- **Information supplied**
- - - - -

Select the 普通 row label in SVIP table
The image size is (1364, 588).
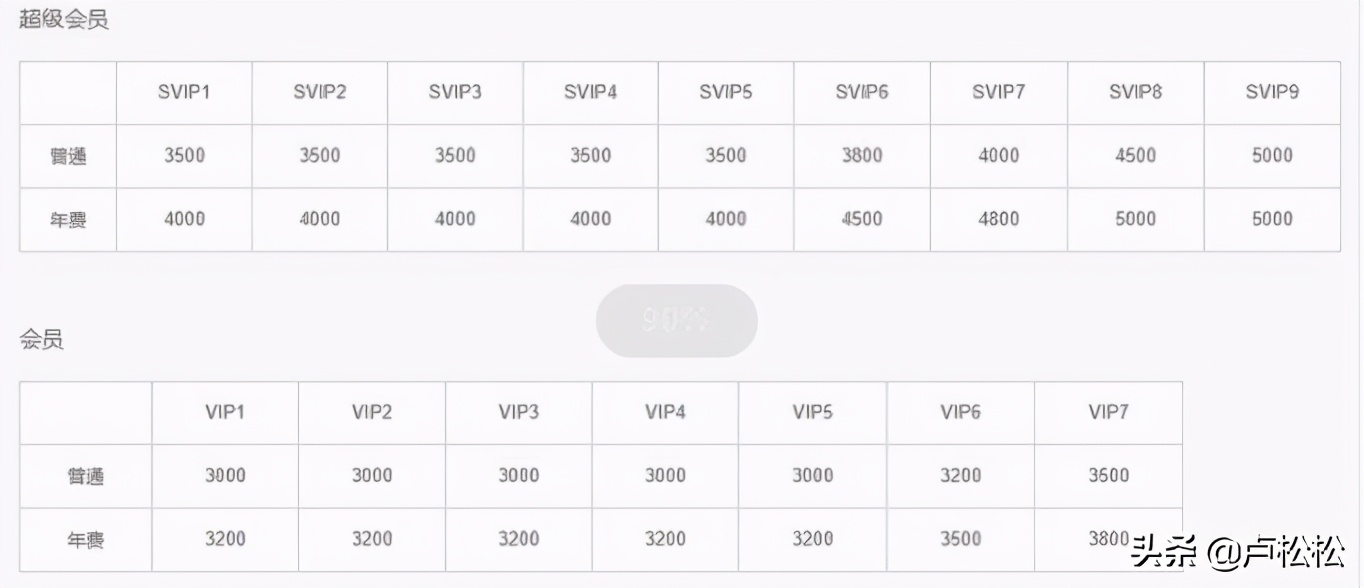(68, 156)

- - - - -

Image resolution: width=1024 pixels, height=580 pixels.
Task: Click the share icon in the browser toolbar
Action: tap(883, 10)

- - - - -

- **Exercise task**
Pick out each line of the data above that contains the string "width", and copy those lines. Case counts.

- **Task solution**
Image resolution: width=1024 pixels, height=580 pixels.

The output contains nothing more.